- EXTRACT PROVIDED:
>>>

I am having some fun with bit operations in C and i don’t get one thing. If i have char b = 0x6c, and then i have short y = 0x0000, and I do y=b; y = y >> 12;, why does it fill my y with ‘f’?

#include <stdio.h>
#include <stdlib.h>

int main()
{
    short x = 0x0000;
    short y = 0x0000;
    char a = 0x00;
    char b = 0x00;
    char c = 0x00;

    a = 'a'; /// 61
    b = 'l'; /// 6c
    c = 'b'; /// 62

    x = a;
    x = x<<8;
    y = b;
    x = x + b;
    x = x >> 4;
    x = x << 4;

    y = y << 12;
    printf(" x + temp = %#06x y = %#06x\n", x, y);
return 0;
}

>Solution :

On a system with a 16-bit int, y << 12 results in undefined behaviour because y has a signed type, and 0x6C000 is too large to fit in an int.

On a system with a 32-bit (or larger) int and a 16-bit short, y = y << 12 results is implementation-defined or an implementation-defined signal is raised.

The second paragraph probably applies to you.

Also, %x expects an unsigned int, not a short. So your printf also results in undefined behaviour.

So the program exhibits implementation-defined and/or undefined behaviour.

---

Fixed:

#include <stdio.h>
#include <stdint.h>
#include <inttypes.h>

int main( void ) {
   char a = 'a';  // 0x61
   char b = 'l';  // 0x6C
   char c = 'b';  // 0x62

   uint16_t x
      = ( ( (uint16_t)a & 0x00FF ) <<  8 )
      | ( ( (uint16_t)b & 0x00F0 ) <<  0 );

   uint16_t y
      = ( ( (uint16_t)b & 0x000F ) << 12 )
      | ( ( (uint16_t)c & 0x00FF ) <<  4 );

   // x = 6160 y = C620
   printf(" x = %04" PRIX16 " y = %04" PRIX16 "\n", x, y );

   return 0;
}

Demo on Compiler Explorer.

<<<

- STORED DATA:

>>>

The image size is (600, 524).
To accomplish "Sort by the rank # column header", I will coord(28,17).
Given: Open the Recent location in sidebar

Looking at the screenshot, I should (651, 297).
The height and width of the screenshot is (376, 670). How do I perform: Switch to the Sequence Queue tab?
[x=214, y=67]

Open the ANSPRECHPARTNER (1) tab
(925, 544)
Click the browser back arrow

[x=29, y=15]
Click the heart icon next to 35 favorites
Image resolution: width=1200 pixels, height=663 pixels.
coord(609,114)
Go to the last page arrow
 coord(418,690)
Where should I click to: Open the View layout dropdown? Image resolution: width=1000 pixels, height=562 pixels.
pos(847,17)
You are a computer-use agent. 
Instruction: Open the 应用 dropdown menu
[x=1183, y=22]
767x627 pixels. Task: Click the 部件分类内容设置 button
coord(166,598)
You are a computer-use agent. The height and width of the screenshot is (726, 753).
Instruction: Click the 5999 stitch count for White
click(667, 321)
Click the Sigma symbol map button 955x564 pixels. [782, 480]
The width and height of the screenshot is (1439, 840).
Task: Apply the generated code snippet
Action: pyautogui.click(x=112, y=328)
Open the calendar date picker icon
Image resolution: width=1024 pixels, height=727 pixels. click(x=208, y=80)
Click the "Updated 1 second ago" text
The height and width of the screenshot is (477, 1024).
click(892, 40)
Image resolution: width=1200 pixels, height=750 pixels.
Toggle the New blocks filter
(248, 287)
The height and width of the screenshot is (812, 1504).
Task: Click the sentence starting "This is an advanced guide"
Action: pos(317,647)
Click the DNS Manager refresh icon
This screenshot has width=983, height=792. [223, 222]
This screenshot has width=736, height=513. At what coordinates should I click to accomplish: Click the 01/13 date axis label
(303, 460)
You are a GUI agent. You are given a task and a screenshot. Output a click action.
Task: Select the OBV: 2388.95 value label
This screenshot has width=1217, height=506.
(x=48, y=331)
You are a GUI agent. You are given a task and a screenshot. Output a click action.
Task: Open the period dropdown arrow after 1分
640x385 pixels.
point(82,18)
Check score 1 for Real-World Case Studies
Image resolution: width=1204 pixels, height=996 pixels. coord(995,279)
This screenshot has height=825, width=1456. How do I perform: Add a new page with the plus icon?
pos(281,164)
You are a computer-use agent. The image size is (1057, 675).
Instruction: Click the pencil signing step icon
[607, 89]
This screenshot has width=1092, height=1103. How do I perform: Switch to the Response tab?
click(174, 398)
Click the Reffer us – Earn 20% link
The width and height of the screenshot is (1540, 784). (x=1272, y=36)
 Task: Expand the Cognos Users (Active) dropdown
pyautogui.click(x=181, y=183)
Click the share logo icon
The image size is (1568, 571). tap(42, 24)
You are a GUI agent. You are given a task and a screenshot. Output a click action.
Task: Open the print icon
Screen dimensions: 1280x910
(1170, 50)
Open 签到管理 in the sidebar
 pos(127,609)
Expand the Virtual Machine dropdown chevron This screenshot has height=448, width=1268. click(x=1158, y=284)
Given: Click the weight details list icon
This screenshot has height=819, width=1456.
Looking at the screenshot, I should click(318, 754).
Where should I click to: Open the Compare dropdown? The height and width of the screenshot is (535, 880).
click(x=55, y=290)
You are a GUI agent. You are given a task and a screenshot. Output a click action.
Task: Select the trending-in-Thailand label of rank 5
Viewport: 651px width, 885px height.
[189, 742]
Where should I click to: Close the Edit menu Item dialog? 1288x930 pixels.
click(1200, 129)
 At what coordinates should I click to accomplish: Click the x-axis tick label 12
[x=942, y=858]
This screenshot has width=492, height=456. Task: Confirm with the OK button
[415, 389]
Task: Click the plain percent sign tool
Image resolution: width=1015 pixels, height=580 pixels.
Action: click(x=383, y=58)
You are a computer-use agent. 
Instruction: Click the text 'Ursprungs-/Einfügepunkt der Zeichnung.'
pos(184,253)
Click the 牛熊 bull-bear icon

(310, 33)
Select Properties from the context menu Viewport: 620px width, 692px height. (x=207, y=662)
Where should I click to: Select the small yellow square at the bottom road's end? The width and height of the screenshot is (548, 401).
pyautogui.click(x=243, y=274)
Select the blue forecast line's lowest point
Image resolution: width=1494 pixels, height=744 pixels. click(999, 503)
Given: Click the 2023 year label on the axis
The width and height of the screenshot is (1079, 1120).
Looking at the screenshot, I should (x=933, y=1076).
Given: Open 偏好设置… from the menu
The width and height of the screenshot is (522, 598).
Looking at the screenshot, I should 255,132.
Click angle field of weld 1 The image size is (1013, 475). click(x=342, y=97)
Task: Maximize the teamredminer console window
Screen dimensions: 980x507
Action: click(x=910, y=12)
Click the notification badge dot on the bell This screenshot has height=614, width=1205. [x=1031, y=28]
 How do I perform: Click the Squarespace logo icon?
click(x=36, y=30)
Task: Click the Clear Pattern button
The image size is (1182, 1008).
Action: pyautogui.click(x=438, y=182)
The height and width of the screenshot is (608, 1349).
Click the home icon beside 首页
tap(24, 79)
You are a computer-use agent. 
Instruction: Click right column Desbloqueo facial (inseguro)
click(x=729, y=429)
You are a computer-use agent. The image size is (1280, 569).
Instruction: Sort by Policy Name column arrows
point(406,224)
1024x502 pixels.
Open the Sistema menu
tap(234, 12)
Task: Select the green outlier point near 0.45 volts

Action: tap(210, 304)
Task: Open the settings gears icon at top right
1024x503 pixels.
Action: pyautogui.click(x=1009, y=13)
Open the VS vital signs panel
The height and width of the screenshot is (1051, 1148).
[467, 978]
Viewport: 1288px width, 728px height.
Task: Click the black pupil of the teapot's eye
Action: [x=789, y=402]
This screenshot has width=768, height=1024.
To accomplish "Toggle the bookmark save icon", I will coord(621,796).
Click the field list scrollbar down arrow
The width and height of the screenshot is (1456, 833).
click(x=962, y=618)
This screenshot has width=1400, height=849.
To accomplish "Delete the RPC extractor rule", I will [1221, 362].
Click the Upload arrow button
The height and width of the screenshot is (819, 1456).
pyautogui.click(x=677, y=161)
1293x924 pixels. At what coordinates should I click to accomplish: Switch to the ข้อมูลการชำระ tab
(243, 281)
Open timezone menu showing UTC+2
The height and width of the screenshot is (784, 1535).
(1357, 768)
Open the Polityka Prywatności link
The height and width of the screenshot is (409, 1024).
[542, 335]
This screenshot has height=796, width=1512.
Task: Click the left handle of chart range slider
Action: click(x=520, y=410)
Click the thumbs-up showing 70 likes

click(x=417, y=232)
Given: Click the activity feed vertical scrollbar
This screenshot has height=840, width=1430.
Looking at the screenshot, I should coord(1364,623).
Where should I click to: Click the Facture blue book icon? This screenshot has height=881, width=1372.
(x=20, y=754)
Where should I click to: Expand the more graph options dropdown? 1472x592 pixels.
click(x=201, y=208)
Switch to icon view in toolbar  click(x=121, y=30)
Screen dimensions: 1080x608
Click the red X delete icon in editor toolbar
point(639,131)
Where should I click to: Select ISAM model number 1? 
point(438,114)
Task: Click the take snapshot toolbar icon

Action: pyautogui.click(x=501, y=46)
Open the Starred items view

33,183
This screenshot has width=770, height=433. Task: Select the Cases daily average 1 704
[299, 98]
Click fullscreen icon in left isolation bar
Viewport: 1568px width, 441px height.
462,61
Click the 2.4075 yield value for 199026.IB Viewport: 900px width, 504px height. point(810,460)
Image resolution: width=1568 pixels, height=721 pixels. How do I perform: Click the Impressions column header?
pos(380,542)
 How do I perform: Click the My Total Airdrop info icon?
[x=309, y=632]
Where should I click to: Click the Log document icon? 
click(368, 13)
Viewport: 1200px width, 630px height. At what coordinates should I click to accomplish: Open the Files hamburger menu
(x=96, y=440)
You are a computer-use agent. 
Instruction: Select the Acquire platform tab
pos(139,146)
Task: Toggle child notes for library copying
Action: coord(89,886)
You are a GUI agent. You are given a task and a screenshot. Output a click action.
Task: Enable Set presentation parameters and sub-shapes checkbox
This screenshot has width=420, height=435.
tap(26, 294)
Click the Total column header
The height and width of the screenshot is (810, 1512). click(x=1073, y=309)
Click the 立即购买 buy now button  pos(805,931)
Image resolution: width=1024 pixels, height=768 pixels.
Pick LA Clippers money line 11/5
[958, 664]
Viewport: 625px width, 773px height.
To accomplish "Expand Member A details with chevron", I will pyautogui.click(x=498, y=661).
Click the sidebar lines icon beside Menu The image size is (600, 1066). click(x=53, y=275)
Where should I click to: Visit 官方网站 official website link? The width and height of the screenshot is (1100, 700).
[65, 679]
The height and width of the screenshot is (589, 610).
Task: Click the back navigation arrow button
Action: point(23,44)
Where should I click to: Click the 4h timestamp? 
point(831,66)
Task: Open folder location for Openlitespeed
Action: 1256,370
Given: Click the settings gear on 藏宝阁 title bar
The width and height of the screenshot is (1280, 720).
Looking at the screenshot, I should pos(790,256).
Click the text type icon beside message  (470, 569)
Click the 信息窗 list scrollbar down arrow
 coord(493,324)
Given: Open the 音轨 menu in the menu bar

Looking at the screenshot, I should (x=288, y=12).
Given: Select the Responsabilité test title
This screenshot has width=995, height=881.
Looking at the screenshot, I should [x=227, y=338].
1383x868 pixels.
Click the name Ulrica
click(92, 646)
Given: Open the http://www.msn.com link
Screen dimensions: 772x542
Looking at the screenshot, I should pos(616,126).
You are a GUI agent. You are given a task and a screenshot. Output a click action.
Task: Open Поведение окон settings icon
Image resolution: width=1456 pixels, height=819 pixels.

<<<

- WORK TO COMPLETE:
1. Answer these questions from the C bit-shifting thread:
(a) In the first program, which character literal is assigned to c?
(b) According to the solution, what type does %x expect?
(c) In the fixed program, what value does the comment give for y?
2. List every distinct header file included anywhere in the C bit-shifting thread.
The material placed after the C bit-shifting thread is separate from it.

- WRITTEN ANSWERS:
1.
(a) 'b'
(b) unsigned int
(c) C620

2. stdio.h, stdlib.h, stdint.h, inttypes.h